Побродив с час по улицам Гранады, Соня почувствовала, что в голове у нее прояснилось. Она оказалась теперь на площади Биб-Рамбла, радовавшей глаз в этот довольно бесцветный февральский день нарядными красками своего цветочного рынка. Часы показывали половину десятого, и, хотя в воздухе еще витало ощущение тишины и покоя, свойственных низкому туристическому сезону, людей на улицах немного прибавилось. Соня прошла мимо двух скандинавов с огромными рюкзаками, озябших и чуть смешных в своих нелепых по такой погоде шортах, и группку студентов-американцев с Восточного побережья на экскурсии, которую вел их соотечественник, чей голос заполнял собой тихую в остальном площадь. На Биб-Рамбла находилось несколько кафе на выбор, но одно из них сразу пришлось Соне по сердцу. На его столики только-только начали падать, отражаясь от крыш, первые солнечные лучи, а у входа стояла перевернутая бочка, заставленная горшками с пышной геранью, которой удалось пережить прохладную зиму. Она целенаправленно прошла к самому солнечному местечку и села. Быстро нацарапав на открытке несколько строчек отцу, Соня принялась изучать свой путеводитель. Похоже, Гранада может похвастать еще очень многим, помимо знаменитой Альгамбры и ее садов.

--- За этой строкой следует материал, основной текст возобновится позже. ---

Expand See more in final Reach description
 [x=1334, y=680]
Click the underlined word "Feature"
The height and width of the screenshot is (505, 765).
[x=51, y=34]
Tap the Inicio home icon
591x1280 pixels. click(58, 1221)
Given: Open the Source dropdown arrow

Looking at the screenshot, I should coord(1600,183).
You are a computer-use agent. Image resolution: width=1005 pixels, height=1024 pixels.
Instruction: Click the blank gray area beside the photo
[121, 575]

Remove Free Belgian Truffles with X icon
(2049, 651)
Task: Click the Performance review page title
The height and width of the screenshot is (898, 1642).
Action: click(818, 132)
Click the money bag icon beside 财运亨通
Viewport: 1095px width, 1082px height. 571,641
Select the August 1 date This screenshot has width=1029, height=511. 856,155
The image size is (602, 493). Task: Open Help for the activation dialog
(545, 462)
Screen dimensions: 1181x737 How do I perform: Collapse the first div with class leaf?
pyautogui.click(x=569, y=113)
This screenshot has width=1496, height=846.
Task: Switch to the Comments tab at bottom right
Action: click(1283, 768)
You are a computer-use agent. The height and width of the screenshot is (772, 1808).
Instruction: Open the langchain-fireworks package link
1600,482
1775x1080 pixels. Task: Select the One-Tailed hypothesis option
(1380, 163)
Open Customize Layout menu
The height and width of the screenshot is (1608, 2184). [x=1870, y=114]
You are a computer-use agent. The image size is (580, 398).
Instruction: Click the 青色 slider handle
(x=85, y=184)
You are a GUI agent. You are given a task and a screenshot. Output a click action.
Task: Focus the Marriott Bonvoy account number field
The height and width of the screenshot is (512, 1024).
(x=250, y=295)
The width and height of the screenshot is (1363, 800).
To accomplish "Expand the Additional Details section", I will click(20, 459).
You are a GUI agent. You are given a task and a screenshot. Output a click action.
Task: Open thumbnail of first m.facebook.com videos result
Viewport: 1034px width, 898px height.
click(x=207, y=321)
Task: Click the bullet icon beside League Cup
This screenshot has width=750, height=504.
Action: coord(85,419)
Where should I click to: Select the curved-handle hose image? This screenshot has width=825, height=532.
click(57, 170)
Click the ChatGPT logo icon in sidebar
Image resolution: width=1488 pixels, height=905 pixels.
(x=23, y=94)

Казалось, пожилой официант принял ее заказ считаные секунды назад, и вот он уже вернулся с чашкой густого кафе кон лече. Ставя горячий напиток на столик, мужчина заглянул Соне через плечо. Путеводитель был открыт на странице, посвященной Федерико Гарсии Лорке, судя по книге, «величайшему из испанских поэтов». Соня как раз читала о его аресте в Гранаде в самом начале гражданской войны в Испании.
– Знаете, он останавливался по соседству.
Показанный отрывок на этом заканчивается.